• EXERCISE PROMPT
Among the entries, find each line that includes the string "eskatzea" and list it.

• RECORDS FOR THIS EXERCISE
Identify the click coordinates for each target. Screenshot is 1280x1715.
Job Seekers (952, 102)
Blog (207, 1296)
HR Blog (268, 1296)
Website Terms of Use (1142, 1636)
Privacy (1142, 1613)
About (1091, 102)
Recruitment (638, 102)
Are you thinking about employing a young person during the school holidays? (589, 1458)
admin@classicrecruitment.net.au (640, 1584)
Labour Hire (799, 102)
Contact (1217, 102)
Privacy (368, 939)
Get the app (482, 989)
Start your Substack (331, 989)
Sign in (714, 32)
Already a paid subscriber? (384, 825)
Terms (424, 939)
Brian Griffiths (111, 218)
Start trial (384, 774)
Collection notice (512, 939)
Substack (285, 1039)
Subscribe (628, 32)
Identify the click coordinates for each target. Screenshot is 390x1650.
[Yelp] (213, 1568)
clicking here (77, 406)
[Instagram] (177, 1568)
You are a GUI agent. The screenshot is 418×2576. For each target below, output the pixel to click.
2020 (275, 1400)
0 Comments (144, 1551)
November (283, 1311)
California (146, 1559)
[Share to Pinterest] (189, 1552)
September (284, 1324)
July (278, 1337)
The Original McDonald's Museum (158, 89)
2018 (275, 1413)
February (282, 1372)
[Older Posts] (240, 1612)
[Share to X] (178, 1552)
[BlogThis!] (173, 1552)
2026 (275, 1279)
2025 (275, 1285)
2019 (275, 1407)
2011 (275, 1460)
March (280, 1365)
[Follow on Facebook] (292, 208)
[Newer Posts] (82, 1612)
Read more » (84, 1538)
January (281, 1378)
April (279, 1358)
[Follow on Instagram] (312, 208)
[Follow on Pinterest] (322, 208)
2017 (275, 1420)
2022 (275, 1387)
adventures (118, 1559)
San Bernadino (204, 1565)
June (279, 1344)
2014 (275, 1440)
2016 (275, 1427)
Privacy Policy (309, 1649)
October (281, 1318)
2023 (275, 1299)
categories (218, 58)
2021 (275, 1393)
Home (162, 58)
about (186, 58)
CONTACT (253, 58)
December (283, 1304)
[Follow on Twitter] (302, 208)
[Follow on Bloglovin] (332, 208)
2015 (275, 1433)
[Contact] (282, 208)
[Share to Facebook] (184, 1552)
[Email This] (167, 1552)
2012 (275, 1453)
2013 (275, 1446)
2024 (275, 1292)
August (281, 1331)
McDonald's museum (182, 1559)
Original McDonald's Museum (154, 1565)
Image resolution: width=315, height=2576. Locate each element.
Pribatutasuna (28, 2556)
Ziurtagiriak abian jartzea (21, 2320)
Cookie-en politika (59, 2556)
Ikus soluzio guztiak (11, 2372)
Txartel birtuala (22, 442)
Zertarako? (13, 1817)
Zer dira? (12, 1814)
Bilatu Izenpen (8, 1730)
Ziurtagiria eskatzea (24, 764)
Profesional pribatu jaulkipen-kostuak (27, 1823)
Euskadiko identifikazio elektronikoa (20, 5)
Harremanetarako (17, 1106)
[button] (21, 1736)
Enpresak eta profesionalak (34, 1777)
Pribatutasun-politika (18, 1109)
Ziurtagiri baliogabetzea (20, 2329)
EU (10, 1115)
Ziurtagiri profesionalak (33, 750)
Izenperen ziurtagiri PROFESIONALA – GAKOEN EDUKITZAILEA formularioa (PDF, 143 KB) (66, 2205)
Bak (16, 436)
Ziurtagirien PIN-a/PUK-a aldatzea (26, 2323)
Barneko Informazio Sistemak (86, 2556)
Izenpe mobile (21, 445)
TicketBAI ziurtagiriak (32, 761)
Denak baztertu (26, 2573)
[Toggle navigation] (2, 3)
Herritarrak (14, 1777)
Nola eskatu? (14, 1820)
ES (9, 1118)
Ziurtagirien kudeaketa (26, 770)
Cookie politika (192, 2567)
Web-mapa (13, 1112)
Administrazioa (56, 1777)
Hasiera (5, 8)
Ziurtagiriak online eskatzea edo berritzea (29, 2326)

• RESULT
Ziurtagiria eskatzea (24, 764)
Ziurtagiriak online eskatzea edo berritzea (29, 2326)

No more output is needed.